Note: Due to the fact that some of the owners of the reproduced articles have objected to their use, this article does not contain direct links to third party material reproduced on the MRFF site.  However, examples are currently still available on the MRFF media page under the “Press” drop down box [EDIT: now here, as a press archive], as well as their recent February newsletter.  As noted above, the MRFF has reacted by removing some articles and links; thus, this discussion is accurate as of this date, and cannot predict future changes to external sites.

4 comments

  • I really don’t want my name used. Even though there’s nothing I’d say in this forum that I wouldn’t share with them personally, its the inevitable attack of the supporters that I don’t have the stomach for.

    I genuinely like Weinstein, without being an apologist for him or the MRFF. I know there’s a genuine concern for the troops. He will set aside everything to take a phone call from them. It’s not just some schtick–he’s a true believer. But just as you point out their lack of awareness of copyright law, if you read through the briefs and decisions the MRFF itself forwards about cases that end up being tossed, you could argue they don’t know much about DoD regulation, either. I believe it’s because in most other aspects of life in the U.S., half of what one accomplishes is in the court of public opinion. Subsequently, MRFF operates in the press and not within the established military framework for what you and I know to be the DoD’s EO reporting apparatus.

    A troop calls them, and as tellingly is the case with the one atheist kid, the MRFF aims at trying the case in the press, while both the DoD lawyers and then the court shoot holes in their legal filings and premise, ultimately ending in dismissal. Reason being: the troop is afraid to use or is unaware of the established reporting mechanism, and the military being what it is, ends up indemnified for responsibility, right or wrong. The MRFF’s newsletter highlights, as you point out, *ANY* mention of the MRFF, but missing are any substantive legal success stories, unless you count “MRFF vows to fight court ruling” regarding Fort Riley.
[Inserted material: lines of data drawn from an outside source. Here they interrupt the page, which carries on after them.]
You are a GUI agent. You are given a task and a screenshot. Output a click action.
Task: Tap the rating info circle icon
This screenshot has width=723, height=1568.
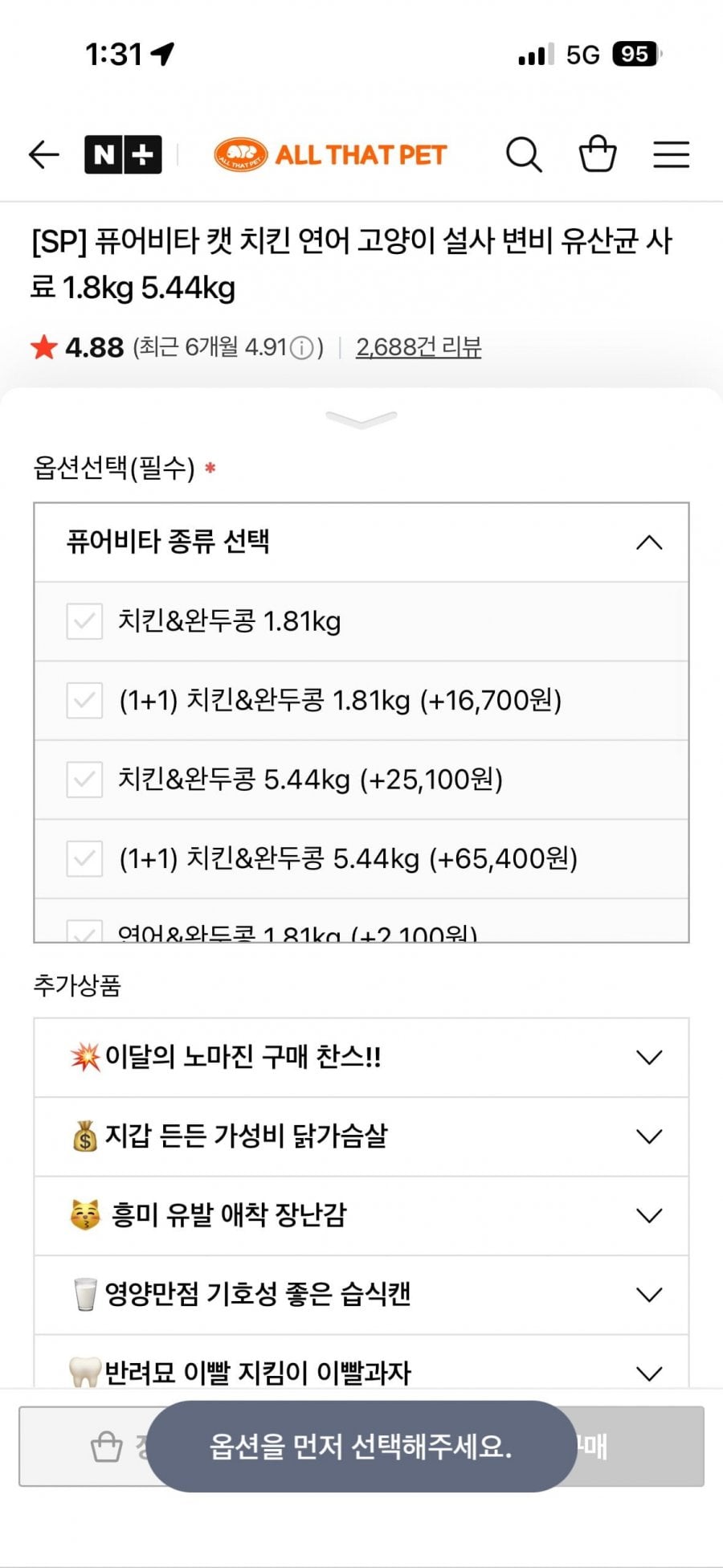click(301, 348)
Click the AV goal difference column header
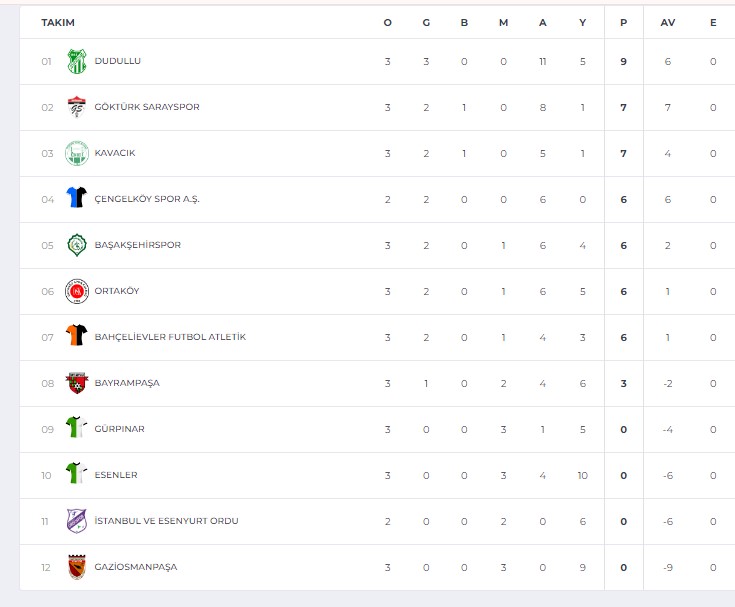735x607 pixels. point(668,22)
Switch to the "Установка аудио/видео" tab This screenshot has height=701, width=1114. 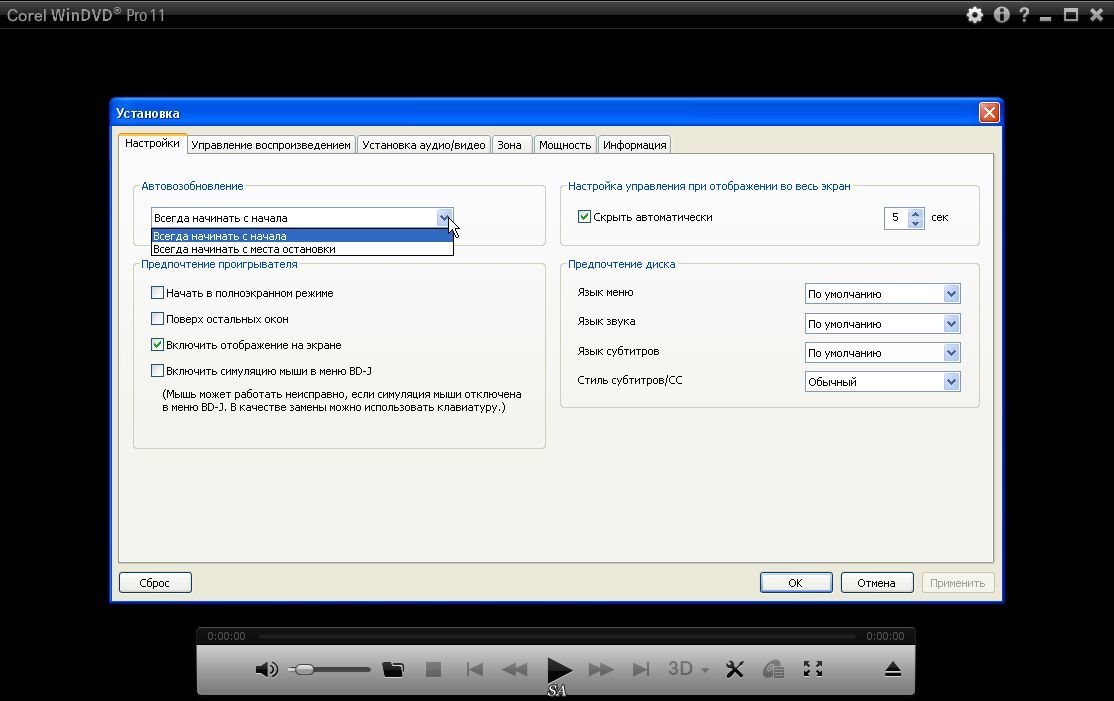tap(424, 145)
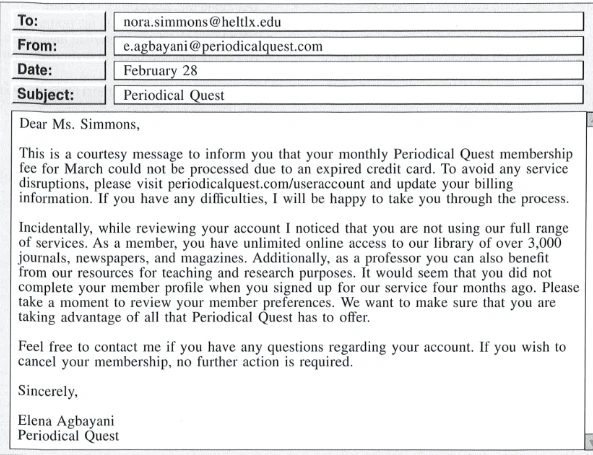Select the To field with nora.simmons@heltlx.edu

click(x=349, y=22)
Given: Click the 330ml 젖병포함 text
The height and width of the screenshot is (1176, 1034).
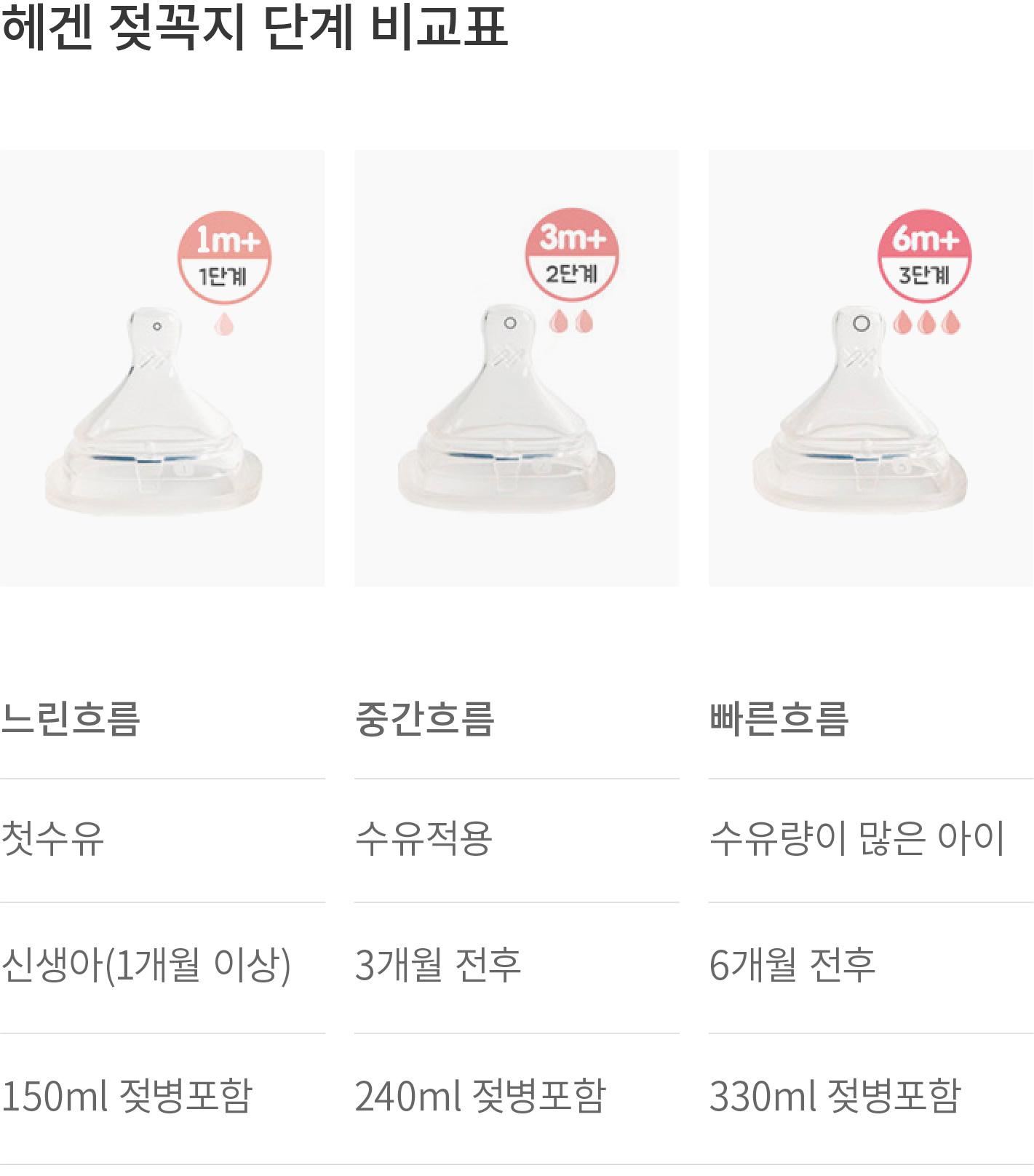Looking at the screenshot, I should coord(835,1096).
    My personal belief is that the MRFF is spinning towards irrelevancy, if it isn’t already irrelevant. Like a Purim grogger, they make a lot of noise but aren’t good for much else, and it’s a real shame. Many of their cases have solid violations at their core, but then they spin their wheels on garnering publicity for ANY perceived slight, throwing the baby out with the bathwater, IMHO.

    Look at the already forgotten hullaballoo over MG Carver, chief of chaplains, and his day of prayer and fasting that was unfortunately timed around–but as an Orthodox Jewish chaplain pointed out, not on–Passover (ironically this day is already a fast day for observant Jews). MG Carver is going to be the guest speaker at an upcoming Jewish military event! The Jewish chaplaincy from their two ecclesiastical endorsers think the guy’s a mensch.

    The MRFF could be such a force for good if it would hold the hand of young service members through their military reporting channels. One of the appeals in calling them is for certain the idea that someone with some brawn has got your back. If they help kids avail themselves of the proper channels, and still get nowhere, then certainly, they’d have an even better shot of getting past one of these all-too frequent dismissals in federal court.

    And maybe they do all this, but fail to tell us the whole story.

  • Mikey’s Fan,

    I agree with many of your points, especially the last paragraph. Unfortunately the MRFF is not committed to honest evaluation of the full story, consistent application of policy, and most importantly, the concept of delayed gratification. It’s much easier and faster to cry to the press than it is to work with the system, just way less effective.

    I don’t know if Mikey truly cares or is hiding something. I think he is trying to do something right, but in his zeal he is doing something worse than what he is trying to change. Regardless, as Christians, we do need to pray for him.

  • I was checking out his site before his briefing at NCLS and found the copied articles quite strange and lacking credibility – like those advertisements for weight loss products that link to fake CNN stories.